Get HTML markup in different forms

This demonstration shows how to open an input document, convert it to an intermediate EditableDocument, and get HTML markup in different forms depending on client requirements.

Preparations

When an input document is loaded into the Editor class and opened for editing by transforming it to the intermediate EditableDocument class, it is possible to generate and get HTML markup in different forms.

First of all the user needs to load the document into the Editor class and open it for editing, which is demonstrated in the code below.

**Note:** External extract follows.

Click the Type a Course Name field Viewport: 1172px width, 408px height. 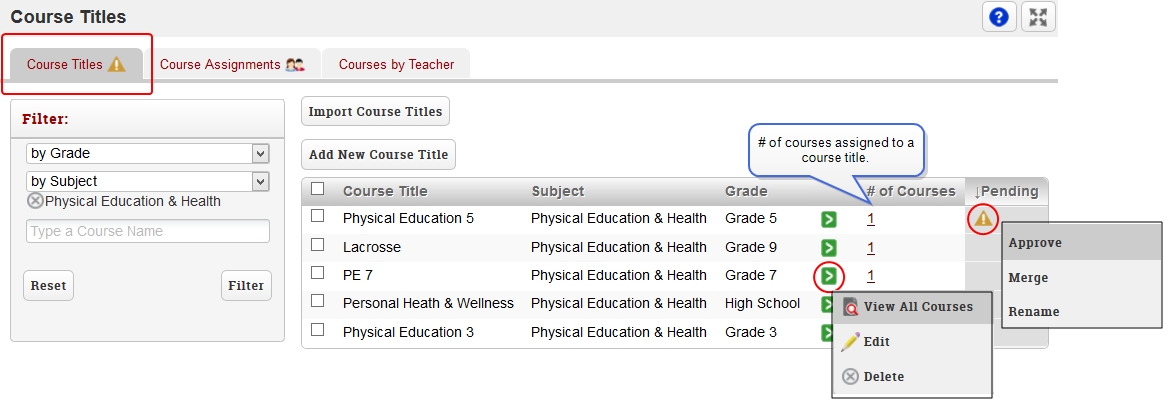coord(148,231)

from groupdocs.editor import Editor
from groupdocs.editor.options import WordProcessingLoadOptions

load_options = WordProcessingLoadOptions()
editor = Editor("document.docx", load_options)  # passing path and load options to the constructor
document = editor.edit()  # opening the document for editing

The piece of code above prepares a ready-to-use instance of the EditableDocument class, that contains the original document in its own intermediate format and is able to generate HTML markup in different forms.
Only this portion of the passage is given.